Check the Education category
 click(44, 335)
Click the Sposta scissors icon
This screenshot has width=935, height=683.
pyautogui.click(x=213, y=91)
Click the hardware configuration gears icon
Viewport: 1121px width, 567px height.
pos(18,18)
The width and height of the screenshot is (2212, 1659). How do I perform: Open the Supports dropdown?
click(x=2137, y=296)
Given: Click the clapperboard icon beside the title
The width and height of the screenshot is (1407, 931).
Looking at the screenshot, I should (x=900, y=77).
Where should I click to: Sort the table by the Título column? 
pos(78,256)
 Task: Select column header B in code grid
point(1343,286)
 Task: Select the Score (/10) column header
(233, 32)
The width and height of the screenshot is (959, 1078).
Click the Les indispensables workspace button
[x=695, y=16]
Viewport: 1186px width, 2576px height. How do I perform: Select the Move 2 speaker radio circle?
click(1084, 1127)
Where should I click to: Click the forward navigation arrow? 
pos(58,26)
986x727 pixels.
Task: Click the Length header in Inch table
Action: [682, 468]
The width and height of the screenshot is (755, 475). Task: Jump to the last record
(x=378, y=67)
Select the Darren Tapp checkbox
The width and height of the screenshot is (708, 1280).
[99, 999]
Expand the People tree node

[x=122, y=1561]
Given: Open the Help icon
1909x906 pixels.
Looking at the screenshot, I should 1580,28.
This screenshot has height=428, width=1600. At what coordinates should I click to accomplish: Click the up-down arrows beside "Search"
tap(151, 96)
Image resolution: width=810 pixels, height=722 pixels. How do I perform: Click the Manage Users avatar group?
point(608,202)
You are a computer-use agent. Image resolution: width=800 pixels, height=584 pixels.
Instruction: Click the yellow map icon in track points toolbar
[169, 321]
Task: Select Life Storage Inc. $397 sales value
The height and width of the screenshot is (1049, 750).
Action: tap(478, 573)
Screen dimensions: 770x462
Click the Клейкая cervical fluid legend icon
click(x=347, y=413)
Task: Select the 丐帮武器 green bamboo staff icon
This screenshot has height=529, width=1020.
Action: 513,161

• **EXERCISE INSTRUCTIONS**: Would it be possible to reproduce all the entries exactly as they appear above?

• **COMPLETED TASK**:
Check the Education category
 click(44, 335)
Click the Sposta scissors icon
This screenshot has width=935, height=683.
pyautogui.click(x=213, y=91)
Click the hardware configuration gears icon
Viewport: 1121px width, 567px height.
pos(18,18)
The width and height of the screenshot is (2212, 1659). How do I perform: Open the Supports dropdown?
click(x=2137, y=296)
Given: Click the clapperboard icon beside the title
The width and height of the screenshot is (1407, 931).
Looking at the screenshot, I should (x=900, y=77).
Where should I click to: Sort the table by the Título column? 
pos(78,256)
 Task: Select column header B in code grid
point(1343,286)
 Task: Select the Score (/10) column header
(233, 32)
The width and height of the screenshot is (959, 1078).
Click the Les indispensables workspace button
[x=695, y=16]
Viewport: 1186px width, 2576px height. How do I perform: Select the Move 2 speaker radio circle?
click(1084, 1127)
Where should I click to: Click the forward navigation arrow? 
pos(58,26)
986x727 pixels.
Task: Click the Length header in Inch table
Action: [682, 468]
The width and height of the screenshot is (755, 475). Task: Jump to the last record
(x=378, y=67)
Select the Darren Tapp checkbox
The width and height of the screenshot is (708, 1280).
[99, 999]
Expand the People tree node

[x=122, y=1561]
Given: Open the Help icon
1909x906 pixels.
Looking at the screenshot, I should 1580,28.
This screenshot has height=428, width=1600. At what coordinates should I click to accomplish: Click the up-down arrows beside "Search"
tap(151, 96)
Image resolution: width=810 pixels, height=722 pixels. How do I perform: Click the Manage Users avatar group?
point(608,202)
You are a computer-use agent. Image resolution: width=800 pixels, height=584 pixels.
Instruction: Click the yellow map icon in track points toolbar
[169, 321]
Task: Select Life Storage Inc. $397 sales value
The height and width of the screenshot is (1049, 750).
Action: tap(478, 573)
Screen dimensions: 770x462
Click the Клейкая cervical fluid legend icon
click(x=347, y=413)
Task: Select the 丐帮武器 green bamboo staff icon
This screenshot has height=529, width=1020.
Action: 513,161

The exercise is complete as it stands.